Cédric Le Borgne’s Travellers look out over the River Foyle. In human form, but with no features, the figures appeared to soar over Derry’s Peace Bridge.


LIGHTING THE WAY TO LEGEN-DERRY


Lumiere brought the curtain down on Derry’s barnstorming ‘City of Culture’ year. While bringing artists together, the festival also acted to further strengthen a healing community.


The resurgence of Derry in the wake of 1998’s Good Friday Agreement is one of the most inspiring stories to result from the end of The Troubles. The city is still very much living its history, although much has been consigned to the past, a place so full of significant stones with meaning to so many different factions, can still prompt tensions within the community. The city’s name is often given the ‘New York, New York, so good they named it twice’ treatment and is lengthened to Derry/Londonderry, in order to satisfy both sides of the divide. However, after it was used in a string of advertising campaigns, it is increasingly popular to dub the area simply ‘LegenDerry’, a sign of the city’s newfound canny ability to re-invent itself along unifying lines.

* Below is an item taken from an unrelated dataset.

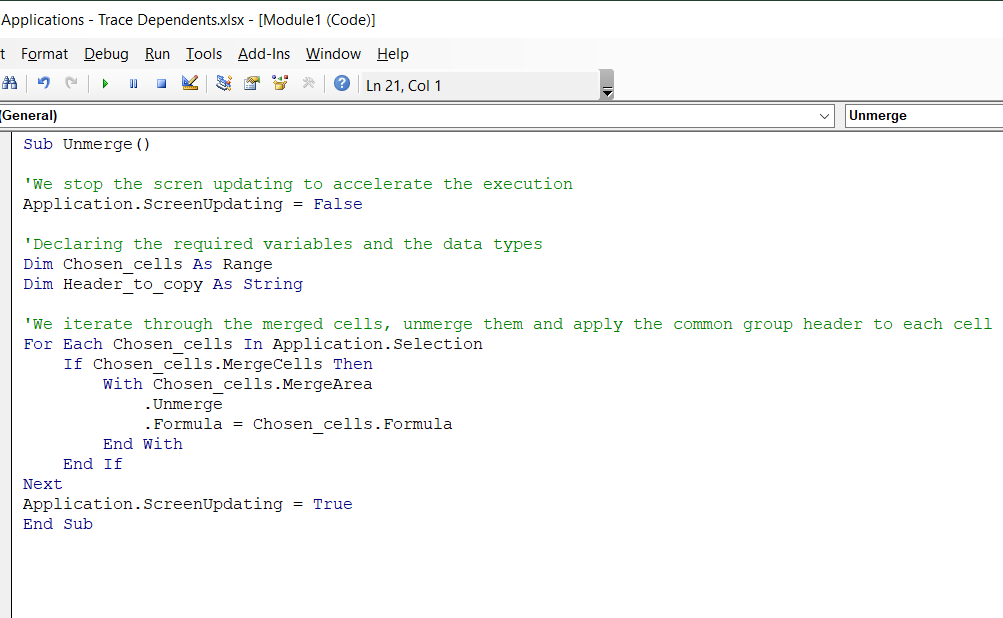Open the Object Browser icon

coord(280,85)
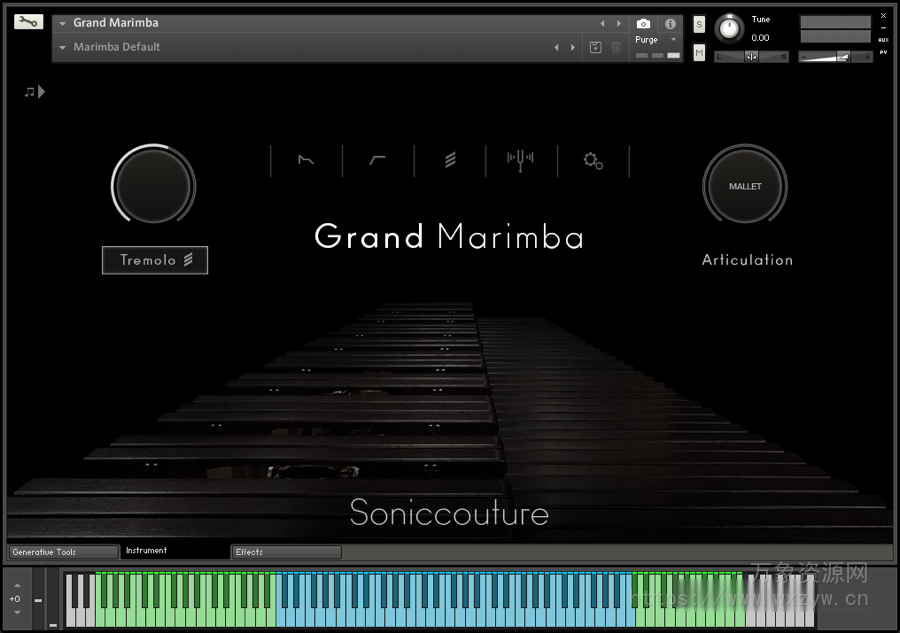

Culture has played a crucial role in this re-birth, a role strengthened further after it was announced that Derry would become the UK’s first ‘City of Culture’ in 2013. The yearlong programme of events attracted international attention due to the decision to hold the Turner Prize exhibition and announcement at Ebrington, the former British military installation, the one-time barracks transformed into art galleries, the gargantuan parade ground (bigger than Trafalgar Square) now a public piazza. The ‘City of Culture’ year was brought to a stunning conclusion by ‘Lumiere’, the Arti- choke organised light festival, fresh from a successful outing in Durham. The Trust fully embraced Derry’s complicated heritage and attempted to tackle it when compiling the programme.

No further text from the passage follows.